Jul 18, 2018
Session 1, Day 7
It has now been a week since the first day of Session 3. Seven days in which Ranch Camp has already become a home to many, and cemented its place in the hearts of those who are returning. In only those seven days, the bonds between campers have been created quickly and strongly, and kids have grown in ways they may never have expected.
In any other session, the kids’ time at camp would be halfway over. This is what makes Session 3 so special, the thing that sets it apart from the others – instead of two weeks, the kids stay at camp for 19 days. Though an extra five days may not seem like much, it allows for a much wider array of programming and activities that the other sessions, though special in their own right, don’t have time for. This was especially apparent today, as this was the first special program day of the session – Israel Day!
During Sessions 1 and 2, the Israel Day festivities took place only in the afternoon. This session, Israel Day was, as the name should suggest, a full-day affair. After a breakfast of shakshuka and pita, the campers willingly put their usual daily activities on hold to travel around to different stations, designed to help the kids learn about and connect to the country that seems to some so distant. Throughout the morning, campers participated in activities that taught them about the language, geography, and culture of Israel. They played games, won competitions, flexed their artistic muscles, and even got a chance to make their own pita.
Lunch was just as exciting as breakfast – tahini chicken, another new food that was surprisingly popular. Feeling full and refreshed, the camp was excited to jump into the afternoon’s activity – not the regularly scheduled chugs, but a camp-wide game. A combination of Mission Impossible and Ranch Camp Idol, it was reminiscent of some popular evening programs, but with an Israeli twist. Cabins worked together to find the Israeli counselors hiding around the campus. Once located, they dressed them up in funny costumes, and then took some time to choreograph a dance to a song. However, these were not just any songs, but songs that are popular in Israeli, another way to help kids connect to the foreign culture. The dances were incredible, each group’s unique, a display of their own personalities.
But Israel Day was not yet over. With spirits high from the performances, the campers retreated to their cabins to prepare for the shuk. Each cabin created their own product to sell at the traditional Israeli market, ranging from friendship bracelets to hot chocolate, hair braiding to paper pet adoption.

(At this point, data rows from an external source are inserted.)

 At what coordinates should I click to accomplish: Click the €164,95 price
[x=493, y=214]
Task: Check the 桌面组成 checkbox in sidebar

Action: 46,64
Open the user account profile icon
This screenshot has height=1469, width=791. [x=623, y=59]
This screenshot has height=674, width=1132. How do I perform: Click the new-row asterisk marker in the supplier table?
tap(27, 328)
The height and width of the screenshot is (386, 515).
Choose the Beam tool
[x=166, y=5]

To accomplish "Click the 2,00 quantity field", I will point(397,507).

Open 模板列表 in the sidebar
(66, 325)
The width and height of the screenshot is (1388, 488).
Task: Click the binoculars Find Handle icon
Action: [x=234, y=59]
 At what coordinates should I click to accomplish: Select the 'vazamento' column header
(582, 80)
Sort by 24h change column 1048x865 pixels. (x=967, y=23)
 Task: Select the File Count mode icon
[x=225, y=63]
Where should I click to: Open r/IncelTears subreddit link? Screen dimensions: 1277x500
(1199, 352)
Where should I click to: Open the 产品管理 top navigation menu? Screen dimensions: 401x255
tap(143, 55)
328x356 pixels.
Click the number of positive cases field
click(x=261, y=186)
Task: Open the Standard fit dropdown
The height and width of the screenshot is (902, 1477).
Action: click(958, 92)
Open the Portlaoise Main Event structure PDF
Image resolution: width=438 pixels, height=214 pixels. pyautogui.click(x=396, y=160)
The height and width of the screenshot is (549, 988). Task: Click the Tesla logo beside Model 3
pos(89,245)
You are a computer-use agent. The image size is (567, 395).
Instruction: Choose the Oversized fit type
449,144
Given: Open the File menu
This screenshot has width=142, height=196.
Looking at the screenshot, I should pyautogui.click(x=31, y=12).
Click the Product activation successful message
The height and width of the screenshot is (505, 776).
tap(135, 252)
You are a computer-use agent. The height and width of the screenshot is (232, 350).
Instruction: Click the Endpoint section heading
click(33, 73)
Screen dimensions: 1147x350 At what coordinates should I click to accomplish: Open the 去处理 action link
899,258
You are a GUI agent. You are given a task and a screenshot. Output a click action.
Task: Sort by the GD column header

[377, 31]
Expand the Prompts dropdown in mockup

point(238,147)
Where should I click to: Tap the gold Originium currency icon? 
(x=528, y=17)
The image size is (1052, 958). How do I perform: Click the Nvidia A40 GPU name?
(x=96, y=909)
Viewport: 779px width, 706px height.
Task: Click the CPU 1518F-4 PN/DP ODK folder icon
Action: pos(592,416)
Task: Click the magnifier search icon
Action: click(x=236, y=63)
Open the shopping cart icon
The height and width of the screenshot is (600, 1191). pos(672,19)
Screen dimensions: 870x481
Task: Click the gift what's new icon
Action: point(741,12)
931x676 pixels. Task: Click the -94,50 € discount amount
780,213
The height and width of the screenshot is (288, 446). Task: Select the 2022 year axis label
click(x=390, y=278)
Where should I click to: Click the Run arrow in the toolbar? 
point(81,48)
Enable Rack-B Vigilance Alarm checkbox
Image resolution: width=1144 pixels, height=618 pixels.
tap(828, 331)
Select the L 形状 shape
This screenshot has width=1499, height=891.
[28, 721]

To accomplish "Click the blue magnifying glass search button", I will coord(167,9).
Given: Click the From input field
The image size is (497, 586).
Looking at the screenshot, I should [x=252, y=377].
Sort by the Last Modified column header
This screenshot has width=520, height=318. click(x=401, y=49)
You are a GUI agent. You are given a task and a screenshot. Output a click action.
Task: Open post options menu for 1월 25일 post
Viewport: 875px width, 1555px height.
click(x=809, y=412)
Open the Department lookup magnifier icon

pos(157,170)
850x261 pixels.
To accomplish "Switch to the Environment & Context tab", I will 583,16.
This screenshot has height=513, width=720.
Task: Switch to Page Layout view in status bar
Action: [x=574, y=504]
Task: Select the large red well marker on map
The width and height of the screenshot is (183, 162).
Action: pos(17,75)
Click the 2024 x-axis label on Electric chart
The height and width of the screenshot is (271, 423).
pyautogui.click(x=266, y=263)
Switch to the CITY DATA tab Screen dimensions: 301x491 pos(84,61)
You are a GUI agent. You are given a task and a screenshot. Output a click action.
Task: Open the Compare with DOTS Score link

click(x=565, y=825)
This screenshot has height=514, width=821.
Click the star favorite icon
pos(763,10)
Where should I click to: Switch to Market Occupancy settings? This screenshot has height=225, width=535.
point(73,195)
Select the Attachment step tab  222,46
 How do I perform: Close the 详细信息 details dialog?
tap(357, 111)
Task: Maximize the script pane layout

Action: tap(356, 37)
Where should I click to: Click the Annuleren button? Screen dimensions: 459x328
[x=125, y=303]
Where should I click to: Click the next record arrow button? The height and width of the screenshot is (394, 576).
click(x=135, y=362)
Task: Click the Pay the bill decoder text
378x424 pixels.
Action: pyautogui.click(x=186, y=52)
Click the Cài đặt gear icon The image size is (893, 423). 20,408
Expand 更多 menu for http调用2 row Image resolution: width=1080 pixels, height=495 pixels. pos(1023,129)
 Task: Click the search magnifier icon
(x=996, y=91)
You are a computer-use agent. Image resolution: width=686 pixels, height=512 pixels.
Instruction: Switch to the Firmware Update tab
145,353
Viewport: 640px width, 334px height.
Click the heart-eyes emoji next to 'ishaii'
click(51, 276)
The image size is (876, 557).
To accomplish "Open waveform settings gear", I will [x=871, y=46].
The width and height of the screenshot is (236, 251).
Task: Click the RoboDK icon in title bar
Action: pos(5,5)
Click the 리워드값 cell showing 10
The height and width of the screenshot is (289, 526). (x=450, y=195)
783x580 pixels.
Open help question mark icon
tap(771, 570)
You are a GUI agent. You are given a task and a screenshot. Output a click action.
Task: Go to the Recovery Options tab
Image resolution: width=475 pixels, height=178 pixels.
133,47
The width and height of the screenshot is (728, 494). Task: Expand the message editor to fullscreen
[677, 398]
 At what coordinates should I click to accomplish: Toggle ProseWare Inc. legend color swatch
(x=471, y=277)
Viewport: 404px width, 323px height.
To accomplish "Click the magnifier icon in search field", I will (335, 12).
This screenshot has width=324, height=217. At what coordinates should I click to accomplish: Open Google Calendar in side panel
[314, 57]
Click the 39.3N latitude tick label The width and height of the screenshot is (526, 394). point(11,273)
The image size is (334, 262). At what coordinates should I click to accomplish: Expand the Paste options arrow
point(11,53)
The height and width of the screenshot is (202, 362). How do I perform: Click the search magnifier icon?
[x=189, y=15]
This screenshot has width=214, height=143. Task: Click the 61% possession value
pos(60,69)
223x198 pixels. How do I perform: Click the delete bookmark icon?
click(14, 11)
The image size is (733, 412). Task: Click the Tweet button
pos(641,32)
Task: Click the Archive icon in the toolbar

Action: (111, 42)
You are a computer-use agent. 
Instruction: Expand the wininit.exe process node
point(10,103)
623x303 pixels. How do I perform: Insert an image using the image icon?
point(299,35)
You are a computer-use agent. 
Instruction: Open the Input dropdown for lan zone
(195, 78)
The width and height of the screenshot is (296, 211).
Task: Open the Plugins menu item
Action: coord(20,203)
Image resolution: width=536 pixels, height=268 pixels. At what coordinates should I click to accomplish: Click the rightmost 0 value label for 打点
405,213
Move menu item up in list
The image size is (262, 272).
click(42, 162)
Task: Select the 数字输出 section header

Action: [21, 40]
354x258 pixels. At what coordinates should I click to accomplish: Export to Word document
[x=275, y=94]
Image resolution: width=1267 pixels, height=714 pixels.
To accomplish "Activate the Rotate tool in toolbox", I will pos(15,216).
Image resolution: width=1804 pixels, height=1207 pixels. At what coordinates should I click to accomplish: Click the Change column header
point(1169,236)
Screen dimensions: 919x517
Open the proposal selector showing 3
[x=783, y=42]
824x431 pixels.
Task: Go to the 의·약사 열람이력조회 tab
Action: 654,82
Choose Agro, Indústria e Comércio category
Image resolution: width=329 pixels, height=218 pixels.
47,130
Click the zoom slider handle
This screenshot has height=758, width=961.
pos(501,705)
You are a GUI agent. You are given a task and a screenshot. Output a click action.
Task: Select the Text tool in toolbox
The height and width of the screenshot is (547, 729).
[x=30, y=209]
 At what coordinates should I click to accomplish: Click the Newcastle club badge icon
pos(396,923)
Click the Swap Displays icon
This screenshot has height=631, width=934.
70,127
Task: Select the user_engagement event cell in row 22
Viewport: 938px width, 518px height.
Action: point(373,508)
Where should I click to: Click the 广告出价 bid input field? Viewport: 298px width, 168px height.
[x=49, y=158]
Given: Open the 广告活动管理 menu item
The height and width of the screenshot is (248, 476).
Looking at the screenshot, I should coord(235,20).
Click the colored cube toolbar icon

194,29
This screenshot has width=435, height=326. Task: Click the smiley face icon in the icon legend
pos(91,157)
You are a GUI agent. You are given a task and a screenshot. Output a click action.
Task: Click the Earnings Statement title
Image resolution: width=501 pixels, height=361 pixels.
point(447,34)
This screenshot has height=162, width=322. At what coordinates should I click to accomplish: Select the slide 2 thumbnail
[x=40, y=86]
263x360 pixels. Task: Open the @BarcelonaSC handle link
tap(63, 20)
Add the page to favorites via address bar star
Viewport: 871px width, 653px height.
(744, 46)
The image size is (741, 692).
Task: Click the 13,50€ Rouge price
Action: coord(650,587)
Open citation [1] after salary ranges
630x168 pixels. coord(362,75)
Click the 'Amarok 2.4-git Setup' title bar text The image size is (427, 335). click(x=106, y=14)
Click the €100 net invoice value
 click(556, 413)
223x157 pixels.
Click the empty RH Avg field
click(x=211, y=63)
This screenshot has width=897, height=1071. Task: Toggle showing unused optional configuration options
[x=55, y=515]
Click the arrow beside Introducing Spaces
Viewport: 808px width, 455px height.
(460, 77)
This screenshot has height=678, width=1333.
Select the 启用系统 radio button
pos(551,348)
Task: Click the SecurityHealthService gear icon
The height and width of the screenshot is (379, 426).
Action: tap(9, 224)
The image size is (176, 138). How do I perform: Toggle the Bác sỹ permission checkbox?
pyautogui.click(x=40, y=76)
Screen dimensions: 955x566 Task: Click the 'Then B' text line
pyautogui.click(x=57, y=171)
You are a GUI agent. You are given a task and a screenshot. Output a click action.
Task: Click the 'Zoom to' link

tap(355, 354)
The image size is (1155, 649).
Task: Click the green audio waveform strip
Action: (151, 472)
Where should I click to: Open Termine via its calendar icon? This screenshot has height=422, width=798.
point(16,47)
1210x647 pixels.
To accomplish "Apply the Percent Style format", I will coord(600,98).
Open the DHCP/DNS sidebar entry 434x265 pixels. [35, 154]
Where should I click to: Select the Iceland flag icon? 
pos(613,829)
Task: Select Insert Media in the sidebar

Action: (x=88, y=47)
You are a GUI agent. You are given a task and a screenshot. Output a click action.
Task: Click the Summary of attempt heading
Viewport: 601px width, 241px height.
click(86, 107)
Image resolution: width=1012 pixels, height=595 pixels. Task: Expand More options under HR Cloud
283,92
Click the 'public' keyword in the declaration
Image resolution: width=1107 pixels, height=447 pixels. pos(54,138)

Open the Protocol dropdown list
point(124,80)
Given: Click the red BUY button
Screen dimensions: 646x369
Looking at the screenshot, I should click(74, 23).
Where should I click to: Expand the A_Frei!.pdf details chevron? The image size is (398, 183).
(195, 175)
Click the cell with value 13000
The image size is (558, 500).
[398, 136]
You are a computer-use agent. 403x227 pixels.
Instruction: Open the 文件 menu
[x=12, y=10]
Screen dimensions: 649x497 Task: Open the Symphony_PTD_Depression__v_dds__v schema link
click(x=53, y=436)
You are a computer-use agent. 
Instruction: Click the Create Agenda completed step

This is one of the more popular evening programs, and once there, it’s easy to see why. With their monopoly-money shekels, each camper was able to choose what they wanted to buy. Not only did they get a taste of financial responsibility and the opportunity to choose what they spent their money on, they also got to see the effects of their hard work as campers from other cabins came to their table in excitement.
It was a full day, filled with activity and fun, and everyone fell asleep quickly, worn out but with smiles on their faces. Israel Day is always fun, but the fun is only a part of what makes it so important. It is a day to help kids and staff alike connect with a country that is such an important thing in the lives of many Jews, but something that can be difficult to relate to in such a political climate. At camp, kids can ask questions and learn about Israel without judgement, and focus on the culture, geography, and history of the country in an environment of acceptance and support.